> Extrait du texte:
Cela faisait un moment que j'entendais parler de Ted Lasso en termes élogieux et dans ce cas-là, on réagit soit en se méfiant (c'est trop beau pour être vrai), soit en étant curieux (voyons voir ce que ça vaut vraiment). Créée par Jason Sudeikis (qui tient le rôle-titre), Bill Lawrence et Joe Kelly, la première saison date de 2020 et se décline en dix épisodes de trente minutes, véritable éloge de la bienveillance et de la résilience avec une bonne dose d'humour.
Ted Lasso débarque en Angleterre pour entraîner le club de football mal classé en Premier League de l'A.F.C. Richmond. La propriétaire est Rebecca Welton, fraîchement divorcée de Rupert Mannion qui lui a laissé l'équipe et le stade. Les médias sont intrigués car Ted Lasso est initialement un coach de football, mais de football américain !
Les joueurs de l'équipe sont eux aussi déconcertés et se demandent bien ce que cela signifie. Ted Lasso reconnaît reconnaît lors de sa première conférence de presse ne rien connaître du soccer mais il demande juste à être jugé sur ses résultats tandis que dans le vestiaire c'est la stupéfaction quand il explique que, défaite ou victoire, l'important est surtout de tout donner sur le terrain pour ne rien regretter et d'adopter la méthde du poisson rouge, c'est-à-dire de tout oublier après un échec !
Ted et son adjoint, le coach Beard, enrôle Nate, qui s'occupe de l'entretien du terrain et des besoins de l'effectif, car il connaît les secrets de tous les joueurs et est un vibrant supporter de l'AFC Richmond. Fin connaisseur du championnat, il a un avis sûr sur les adversaires et leurs tactiques. Malgré tout, la rivalité entre le capitaine Roy Kent et l'attaquant Jamie Tartt divise l'équipe.
Pour apaiser les deux hommes (l'un en fin de carrière, l'autre prêté par Manchester City au début de la sienne), Ted se fait une alliée de Keeley Jones, la girlfriend de Tartt qui subit en silence de ses infidélités. Cette femme pleine de caractère finit par le quitter pour se rapprocher de Kent, au caractère plus ombrageux mais plus respectueux, ce qui pousse Jamie à se questionner sur son comportement sur et en dehors du terrain.
Lorsqu'un papparazzi photographie Keely et Ted dans une situation innocente mais susceptible de créer un scandale, elle mène son enquête et découvre les manoeuvres de Rebecca Welton : celle-ci, depuis le début, s'emploie à couler le club en précipitant sa relégation, d'abord en embauchant Ted Lasso, ensuite en renvoyant Jamie à Manchesty City, ensuite en faisant croire à une liaison entre Ted et Keeley... Tout ça pour se venger de son ex-mari, attaché sentimentalement à l'AFC Richmond au point, croit-elle, qu'il ne se remettra pas de sa relégation.

> Enregistrements fournis:
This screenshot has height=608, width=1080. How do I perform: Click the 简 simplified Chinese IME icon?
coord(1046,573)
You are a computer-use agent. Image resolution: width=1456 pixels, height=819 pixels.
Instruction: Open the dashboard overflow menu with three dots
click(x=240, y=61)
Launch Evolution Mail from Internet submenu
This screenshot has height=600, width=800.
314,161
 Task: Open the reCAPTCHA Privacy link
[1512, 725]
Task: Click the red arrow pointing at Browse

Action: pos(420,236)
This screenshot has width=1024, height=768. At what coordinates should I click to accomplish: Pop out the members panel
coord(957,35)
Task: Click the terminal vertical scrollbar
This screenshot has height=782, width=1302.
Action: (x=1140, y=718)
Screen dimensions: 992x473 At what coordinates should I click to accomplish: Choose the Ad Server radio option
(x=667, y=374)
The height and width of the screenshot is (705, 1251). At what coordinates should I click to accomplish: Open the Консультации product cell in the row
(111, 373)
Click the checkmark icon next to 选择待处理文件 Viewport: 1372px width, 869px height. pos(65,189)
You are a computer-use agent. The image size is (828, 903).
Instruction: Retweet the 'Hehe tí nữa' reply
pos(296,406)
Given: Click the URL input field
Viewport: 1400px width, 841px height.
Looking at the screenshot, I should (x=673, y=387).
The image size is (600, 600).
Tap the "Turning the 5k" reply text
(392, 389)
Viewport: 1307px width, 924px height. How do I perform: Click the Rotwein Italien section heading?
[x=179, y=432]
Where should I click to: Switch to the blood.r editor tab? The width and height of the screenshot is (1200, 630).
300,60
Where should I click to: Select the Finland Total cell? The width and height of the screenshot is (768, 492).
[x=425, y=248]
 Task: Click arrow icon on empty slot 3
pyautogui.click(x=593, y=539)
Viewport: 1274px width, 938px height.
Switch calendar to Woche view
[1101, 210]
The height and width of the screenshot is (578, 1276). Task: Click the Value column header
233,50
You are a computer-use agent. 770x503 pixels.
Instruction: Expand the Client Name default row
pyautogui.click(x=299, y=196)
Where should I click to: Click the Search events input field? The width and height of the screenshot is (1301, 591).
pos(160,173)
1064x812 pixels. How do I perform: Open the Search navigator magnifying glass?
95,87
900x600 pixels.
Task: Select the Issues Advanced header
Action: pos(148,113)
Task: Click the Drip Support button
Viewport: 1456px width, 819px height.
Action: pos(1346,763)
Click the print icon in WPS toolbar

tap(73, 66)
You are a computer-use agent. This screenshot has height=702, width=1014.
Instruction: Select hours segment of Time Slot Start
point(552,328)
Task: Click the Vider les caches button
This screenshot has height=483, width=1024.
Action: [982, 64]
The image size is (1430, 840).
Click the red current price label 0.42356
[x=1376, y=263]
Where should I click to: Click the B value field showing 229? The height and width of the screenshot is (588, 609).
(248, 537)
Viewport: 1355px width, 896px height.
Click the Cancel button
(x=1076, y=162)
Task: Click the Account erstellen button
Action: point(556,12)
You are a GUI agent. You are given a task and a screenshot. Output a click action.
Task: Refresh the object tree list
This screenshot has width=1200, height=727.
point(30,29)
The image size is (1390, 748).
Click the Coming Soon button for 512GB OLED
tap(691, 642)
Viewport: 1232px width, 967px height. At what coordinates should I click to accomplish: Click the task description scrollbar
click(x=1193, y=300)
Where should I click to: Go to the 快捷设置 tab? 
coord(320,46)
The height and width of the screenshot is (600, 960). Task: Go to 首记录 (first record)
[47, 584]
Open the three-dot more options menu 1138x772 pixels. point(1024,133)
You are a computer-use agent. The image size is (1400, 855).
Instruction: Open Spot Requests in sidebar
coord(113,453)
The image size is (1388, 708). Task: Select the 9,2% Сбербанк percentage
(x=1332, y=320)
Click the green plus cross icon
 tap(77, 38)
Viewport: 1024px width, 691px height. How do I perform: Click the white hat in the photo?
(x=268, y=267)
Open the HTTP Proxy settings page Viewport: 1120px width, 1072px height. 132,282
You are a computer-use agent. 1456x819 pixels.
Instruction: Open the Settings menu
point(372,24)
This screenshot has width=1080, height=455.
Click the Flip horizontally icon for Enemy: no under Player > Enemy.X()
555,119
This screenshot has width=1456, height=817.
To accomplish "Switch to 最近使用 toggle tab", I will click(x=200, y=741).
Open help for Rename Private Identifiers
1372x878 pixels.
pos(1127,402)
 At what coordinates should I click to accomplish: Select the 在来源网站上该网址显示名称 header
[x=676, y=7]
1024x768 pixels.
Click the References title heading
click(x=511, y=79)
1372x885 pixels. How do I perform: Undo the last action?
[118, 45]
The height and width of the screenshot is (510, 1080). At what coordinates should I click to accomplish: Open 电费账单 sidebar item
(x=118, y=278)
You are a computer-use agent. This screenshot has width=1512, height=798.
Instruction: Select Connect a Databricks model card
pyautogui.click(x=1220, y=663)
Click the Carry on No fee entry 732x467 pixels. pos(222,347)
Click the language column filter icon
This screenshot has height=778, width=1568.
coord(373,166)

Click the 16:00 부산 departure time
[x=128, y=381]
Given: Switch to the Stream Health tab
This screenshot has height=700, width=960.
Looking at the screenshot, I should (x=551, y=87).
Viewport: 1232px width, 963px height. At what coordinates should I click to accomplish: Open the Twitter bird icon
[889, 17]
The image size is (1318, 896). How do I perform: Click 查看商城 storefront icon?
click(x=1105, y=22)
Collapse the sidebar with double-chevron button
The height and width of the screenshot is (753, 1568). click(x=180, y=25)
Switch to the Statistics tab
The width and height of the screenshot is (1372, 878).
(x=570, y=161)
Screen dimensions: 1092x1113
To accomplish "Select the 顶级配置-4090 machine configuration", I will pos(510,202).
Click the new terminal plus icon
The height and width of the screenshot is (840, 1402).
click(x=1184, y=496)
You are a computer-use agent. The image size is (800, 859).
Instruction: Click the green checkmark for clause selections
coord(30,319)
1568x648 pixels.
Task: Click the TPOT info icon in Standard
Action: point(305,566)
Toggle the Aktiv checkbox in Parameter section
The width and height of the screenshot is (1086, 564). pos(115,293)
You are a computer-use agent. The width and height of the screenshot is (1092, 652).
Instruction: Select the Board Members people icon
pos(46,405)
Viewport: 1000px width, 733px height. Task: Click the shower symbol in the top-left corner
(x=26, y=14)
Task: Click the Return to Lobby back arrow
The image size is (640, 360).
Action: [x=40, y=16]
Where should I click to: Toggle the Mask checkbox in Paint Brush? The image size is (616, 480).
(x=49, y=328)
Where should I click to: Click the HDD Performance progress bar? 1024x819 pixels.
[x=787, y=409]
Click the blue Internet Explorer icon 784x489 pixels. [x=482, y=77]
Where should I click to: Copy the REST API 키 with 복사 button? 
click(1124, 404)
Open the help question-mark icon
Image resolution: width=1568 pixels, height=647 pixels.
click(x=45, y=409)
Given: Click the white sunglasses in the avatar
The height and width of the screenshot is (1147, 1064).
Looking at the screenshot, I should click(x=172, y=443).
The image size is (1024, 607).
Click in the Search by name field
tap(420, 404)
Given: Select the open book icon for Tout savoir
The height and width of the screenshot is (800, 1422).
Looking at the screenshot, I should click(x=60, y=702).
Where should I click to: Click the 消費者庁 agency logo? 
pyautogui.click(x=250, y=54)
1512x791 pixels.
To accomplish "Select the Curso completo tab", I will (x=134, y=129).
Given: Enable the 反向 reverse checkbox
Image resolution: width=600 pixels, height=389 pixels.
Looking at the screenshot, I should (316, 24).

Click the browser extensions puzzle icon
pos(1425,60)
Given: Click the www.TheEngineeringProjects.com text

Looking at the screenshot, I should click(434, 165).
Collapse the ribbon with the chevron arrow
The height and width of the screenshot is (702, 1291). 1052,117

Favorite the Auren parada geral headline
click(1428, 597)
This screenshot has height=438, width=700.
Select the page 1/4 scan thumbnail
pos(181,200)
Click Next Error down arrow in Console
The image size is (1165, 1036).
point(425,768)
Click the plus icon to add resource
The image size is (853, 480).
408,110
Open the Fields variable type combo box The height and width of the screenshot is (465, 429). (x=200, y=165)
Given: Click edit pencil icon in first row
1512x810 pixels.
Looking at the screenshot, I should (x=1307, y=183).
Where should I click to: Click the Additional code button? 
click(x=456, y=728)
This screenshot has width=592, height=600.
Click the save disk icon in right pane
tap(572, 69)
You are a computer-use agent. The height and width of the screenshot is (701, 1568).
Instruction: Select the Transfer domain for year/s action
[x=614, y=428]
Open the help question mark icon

> Énoncé A: D'après le texte sur Ted Lasso, en combien d'épisodes se décline la première saison de la série ?
> Énoncé B: Relevez chacune des lignes des enregistrements où figure le mot « reply ».
Le texte sur Ted Lasso et les enregistrements n'ont aucun lien entre eux.

> Réponse rédigée A: Elle compte dix épisodes de trente minutes.

> Réponse rédigée B:
Instruction: Retweet the 'Hehe tí nữa' reply
Tap the "Turning the 5k" reply text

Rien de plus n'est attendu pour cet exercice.